The task: Return the lines from the one containing "Viewport: 1071px width, 554px height." to the end of the material, both end lines included, exactly and with nothing else.

Records to use:
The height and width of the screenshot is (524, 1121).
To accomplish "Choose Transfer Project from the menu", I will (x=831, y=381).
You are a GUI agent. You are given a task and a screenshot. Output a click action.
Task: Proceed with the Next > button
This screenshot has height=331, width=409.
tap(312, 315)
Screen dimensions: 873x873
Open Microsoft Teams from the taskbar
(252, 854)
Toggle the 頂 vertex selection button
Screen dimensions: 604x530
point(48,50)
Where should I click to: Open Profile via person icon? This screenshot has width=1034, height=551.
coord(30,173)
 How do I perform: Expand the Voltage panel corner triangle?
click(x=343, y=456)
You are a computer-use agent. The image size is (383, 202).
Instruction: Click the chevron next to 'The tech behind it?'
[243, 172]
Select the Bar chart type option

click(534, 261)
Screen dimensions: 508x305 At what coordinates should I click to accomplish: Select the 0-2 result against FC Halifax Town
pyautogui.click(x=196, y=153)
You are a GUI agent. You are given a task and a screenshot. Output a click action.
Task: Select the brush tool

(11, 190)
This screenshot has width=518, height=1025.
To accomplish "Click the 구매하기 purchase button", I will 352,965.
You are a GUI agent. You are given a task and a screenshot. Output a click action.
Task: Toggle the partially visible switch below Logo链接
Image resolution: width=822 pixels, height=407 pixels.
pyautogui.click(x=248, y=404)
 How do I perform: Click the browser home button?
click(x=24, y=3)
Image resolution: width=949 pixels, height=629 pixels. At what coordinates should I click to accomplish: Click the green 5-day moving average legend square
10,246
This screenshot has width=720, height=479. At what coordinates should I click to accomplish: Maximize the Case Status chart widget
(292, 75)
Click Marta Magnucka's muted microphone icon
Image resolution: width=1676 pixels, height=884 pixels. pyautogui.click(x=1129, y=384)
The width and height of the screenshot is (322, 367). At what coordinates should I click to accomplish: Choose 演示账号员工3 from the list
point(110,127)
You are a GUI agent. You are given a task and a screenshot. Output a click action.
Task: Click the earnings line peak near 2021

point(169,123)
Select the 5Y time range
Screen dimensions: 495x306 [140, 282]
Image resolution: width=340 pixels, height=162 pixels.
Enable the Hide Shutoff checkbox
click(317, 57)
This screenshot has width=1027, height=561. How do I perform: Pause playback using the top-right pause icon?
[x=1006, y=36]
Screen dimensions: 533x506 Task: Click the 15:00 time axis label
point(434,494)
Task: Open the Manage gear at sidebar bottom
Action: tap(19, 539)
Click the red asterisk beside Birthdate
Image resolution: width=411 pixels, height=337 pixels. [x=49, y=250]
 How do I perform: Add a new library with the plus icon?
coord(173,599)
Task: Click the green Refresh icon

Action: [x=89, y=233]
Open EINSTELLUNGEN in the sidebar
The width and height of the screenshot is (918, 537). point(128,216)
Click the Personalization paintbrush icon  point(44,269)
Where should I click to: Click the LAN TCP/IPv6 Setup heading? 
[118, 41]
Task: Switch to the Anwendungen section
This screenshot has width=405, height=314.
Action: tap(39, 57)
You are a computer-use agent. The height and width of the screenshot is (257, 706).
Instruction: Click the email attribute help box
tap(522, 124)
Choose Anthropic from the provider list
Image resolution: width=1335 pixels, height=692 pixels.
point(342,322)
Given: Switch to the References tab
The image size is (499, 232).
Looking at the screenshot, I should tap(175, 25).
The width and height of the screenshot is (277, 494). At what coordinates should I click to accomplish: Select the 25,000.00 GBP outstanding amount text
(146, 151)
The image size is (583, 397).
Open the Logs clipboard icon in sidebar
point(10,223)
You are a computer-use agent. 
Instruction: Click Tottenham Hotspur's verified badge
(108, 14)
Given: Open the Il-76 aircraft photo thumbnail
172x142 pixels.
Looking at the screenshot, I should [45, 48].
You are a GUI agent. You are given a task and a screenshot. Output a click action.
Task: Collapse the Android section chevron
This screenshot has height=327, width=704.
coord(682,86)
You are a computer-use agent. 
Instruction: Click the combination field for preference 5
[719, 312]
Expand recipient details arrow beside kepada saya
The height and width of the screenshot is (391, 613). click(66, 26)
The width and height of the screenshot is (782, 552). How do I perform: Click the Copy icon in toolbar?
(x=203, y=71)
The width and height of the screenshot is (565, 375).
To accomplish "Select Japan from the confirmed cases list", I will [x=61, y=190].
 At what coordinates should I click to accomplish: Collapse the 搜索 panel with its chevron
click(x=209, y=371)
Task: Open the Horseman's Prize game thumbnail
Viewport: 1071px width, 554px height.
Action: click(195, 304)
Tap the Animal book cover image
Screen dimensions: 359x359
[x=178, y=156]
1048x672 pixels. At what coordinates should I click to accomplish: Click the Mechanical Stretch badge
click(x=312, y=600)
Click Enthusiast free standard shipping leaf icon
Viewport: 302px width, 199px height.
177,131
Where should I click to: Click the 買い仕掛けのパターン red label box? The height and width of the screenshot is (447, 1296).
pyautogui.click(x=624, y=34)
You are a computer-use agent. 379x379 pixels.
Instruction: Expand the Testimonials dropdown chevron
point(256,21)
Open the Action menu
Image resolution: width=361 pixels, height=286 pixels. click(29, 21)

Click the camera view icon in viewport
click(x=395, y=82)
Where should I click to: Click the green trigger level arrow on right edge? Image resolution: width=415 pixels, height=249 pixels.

Answer:
Viewport: 1071px width, 554px height.
Action: click(195, 304)
Tap the Animal book cover image
Screen dimensions: 359x359
[x=178, y=156]
1048x672 pixels. At what coordinates should I click to accomplish: Click the Mechanical Stretch badge
click(x=312, y=600)
Click Enthusiast free standard shipping leaf icon
Viewport: 302px width, 199px height.
177,131
Where should I click to: Click the 買い仕掛けのパターン red label box? The height and width of the screenshot is (447, 1296).
pyautogui.click(x=624, y=34)
You are a computer-use agent. 379x379 pixels.
Instruction: Expand the Testimonials dropdown chevron
point(256,21)
Open the Action menu
Image resolution: width=361 pixels, height=286 pixels. click(29, 21)

Click the camera view icon in viewport
click(x=395, y=82)
Where should I click to: Click the green trigger level arrow on right edge? Image resolution: width=415 pixels, height=249 pixels.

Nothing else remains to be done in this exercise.